(Work instructions):
From the data below, copy exactly the lines that lie between the one holding "Open Advanced mixer settings icon" and the one holding "Task: Click the comment 我觉得不可。。。", including both, and nothing more.

(Data for processing):
--------------------

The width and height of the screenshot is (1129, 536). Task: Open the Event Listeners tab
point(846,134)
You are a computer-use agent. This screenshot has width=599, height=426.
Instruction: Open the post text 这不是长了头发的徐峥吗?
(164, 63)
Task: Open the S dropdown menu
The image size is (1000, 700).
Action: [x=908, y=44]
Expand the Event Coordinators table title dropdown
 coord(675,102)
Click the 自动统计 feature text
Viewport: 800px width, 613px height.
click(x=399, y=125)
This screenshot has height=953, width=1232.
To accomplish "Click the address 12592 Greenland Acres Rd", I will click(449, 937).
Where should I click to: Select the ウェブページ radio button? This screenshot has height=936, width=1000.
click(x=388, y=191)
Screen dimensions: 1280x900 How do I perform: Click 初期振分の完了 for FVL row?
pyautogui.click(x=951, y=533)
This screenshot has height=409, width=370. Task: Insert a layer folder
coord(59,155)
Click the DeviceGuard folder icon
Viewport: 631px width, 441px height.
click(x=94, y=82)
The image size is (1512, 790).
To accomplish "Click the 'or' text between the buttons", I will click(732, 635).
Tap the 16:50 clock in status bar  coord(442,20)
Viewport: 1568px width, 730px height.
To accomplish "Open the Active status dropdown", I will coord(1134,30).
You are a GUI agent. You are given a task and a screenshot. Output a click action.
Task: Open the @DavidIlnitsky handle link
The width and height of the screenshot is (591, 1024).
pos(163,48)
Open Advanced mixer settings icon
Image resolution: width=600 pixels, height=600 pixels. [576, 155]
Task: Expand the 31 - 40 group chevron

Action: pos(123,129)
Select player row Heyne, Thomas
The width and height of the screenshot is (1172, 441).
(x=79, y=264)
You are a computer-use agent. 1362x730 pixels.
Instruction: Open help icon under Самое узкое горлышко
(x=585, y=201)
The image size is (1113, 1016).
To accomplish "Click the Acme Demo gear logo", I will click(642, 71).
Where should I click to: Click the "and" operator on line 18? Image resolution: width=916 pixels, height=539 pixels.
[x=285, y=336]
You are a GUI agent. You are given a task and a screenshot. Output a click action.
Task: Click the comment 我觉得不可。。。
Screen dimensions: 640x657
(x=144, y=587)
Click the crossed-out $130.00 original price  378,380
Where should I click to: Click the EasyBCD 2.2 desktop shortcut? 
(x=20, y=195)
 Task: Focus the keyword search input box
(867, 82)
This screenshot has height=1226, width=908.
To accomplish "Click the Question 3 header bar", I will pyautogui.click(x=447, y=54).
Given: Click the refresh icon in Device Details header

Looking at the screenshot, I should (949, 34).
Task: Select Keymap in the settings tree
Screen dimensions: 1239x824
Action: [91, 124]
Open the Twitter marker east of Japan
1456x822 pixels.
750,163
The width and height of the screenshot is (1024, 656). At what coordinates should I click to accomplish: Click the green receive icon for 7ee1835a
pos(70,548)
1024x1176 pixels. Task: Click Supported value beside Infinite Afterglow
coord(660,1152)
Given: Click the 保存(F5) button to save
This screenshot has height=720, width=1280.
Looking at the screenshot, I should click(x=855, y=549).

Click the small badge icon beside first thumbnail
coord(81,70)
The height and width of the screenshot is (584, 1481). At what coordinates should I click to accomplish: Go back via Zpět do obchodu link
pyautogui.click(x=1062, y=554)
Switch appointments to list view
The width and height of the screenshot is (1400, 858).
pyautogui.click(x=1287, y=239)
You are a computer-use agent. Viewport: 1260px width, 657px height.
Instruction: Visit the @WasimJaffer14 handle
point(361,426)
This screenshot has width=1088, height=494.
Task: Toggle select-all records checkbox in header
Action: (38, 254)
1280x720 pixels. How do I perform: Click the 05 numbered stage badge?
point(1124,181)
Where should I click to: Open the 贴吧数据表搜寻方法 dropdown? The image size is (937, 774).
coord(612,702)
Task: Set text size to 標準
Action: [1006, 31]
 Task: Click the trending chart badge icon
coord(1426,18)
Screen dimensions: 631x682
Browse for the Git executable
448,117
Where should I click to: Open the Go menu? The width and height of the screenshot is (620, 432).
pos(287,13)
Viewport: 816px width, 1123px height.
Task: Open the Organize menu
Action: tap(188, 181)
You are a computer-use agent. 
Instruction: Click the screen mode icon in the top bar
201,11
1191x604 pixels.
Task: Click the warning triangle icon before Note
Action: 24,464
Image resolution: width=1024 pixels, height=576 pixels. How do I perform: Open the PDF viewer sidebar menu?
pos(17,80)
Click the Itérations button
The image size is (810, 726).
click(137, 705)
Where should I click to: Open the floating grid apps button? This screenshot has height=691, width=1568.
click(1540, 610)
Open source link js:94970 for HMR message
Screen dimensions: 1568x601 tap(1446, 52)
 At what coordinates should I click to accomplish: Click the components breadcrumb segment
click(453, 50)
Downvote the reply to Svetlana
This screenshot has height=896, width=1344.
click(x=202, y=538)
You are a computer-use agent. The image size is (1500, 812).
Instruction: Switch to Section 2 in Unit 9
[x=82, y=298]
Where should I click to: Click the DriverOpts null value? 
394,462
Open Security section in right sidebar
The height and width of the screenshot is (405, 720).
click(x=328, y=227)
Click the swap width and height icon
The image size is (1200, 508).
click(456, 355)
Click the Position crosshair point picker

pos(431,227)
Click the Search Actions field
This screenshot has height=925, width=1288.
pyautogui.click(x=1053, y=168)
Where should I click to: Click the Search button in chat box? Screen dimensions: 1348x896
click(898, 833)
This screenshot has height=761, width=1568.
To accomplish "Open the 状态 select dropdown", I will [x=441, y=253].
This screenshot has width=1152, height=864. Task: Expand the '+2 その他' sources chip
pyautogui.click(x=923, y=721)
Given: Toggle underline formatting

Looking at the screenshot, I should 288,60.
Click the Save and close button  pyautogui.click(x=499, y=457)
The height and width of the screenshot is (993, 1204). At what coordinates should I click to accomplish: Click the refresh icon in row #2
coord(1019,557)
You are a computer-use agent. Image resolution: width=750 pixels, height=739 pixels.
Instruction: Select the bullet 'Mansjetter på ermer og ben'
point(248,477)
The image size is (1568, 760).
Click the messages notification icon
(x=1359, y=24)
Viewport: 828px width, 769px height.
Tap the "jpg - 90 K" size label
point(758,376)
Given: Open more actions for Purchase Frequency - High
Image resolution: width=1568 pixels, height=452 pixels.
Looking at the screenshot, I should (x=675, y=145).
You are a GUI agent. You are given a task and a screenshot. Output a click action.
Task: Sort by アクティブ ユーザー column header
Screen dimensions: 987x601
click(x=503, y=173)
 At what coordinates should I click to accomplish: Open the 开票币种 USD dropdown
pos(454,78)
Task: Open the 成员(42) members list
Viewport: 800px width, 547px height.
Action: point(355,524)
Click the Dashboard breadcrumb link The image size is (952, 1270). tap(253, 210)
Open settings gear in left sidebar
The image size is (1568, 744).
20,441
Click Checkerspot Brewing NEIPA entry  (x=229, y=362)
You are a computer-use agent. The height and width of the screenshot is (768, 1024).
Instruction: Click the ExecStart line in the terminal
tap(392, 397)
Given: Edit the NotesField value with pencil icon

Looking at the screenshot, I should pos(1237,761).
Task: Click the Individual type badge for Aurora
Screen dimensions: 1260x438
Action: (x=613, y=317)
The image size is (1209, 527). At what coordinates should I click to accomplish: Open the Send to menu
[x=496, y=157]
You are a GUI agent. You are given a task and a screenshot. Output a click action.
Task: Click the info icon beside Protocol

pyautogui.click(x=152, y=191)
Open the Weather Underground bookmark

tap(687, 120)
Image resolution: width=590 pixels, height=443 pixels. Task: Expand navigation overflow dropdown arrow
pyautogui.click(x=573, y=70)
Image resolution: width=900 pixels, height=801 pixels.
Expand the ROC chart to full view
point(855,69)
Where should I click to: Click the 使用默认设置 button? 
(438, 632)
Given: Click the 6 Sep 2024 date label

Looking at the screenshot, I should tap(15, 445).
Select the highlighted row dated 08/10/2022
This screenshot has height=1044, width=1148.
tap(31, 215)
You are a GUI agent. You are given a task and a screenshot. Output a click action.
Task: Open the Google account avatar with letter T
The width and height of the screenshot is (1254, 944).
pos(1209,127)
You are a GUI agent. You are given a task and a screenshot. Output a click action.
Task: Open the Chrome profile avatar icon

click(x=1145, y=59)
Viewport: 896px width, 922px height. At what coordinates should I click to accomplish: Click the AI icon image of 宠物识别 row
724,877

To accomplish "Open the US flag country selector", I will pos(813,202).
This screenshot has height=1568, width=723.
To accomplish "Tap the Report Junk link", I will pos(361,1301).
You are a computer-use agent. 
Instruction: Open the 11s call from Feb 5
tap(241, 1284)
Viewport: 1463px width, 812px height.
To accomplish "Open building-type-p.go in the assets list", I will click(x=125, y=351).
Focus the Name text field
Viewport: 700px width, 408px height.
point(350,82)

--------------------

(Answer):
Open Advanced mixer settings icon
Image resolution: width=600 pixels, height=600 pixels. [576, 155]
Task: Expand the 31 - 40 group chevron

Action: pos(123,129)
Select player row Heyne, Thomas
The width and height of the screenshot is (1172, 441).
(x=79, y=264)
You are a computer-use agent. 1362x730 pixels.
Instruction: Open help icon under Самое узкое горлышко
(x=585, y=201)
The image size is (1113, 1016).
To accomplish "Click the Acme Demo gear logo", I will click(642, 71).
Where should I click to: Click the "and" operator on line 18? Image resolution: width=916 pixels, height=539 pixels.
[x=285, y=336]
You are a GUI agent. You are given a task and a screenshot. Output a click action.
Task: Click the comment 我觉得不可。。。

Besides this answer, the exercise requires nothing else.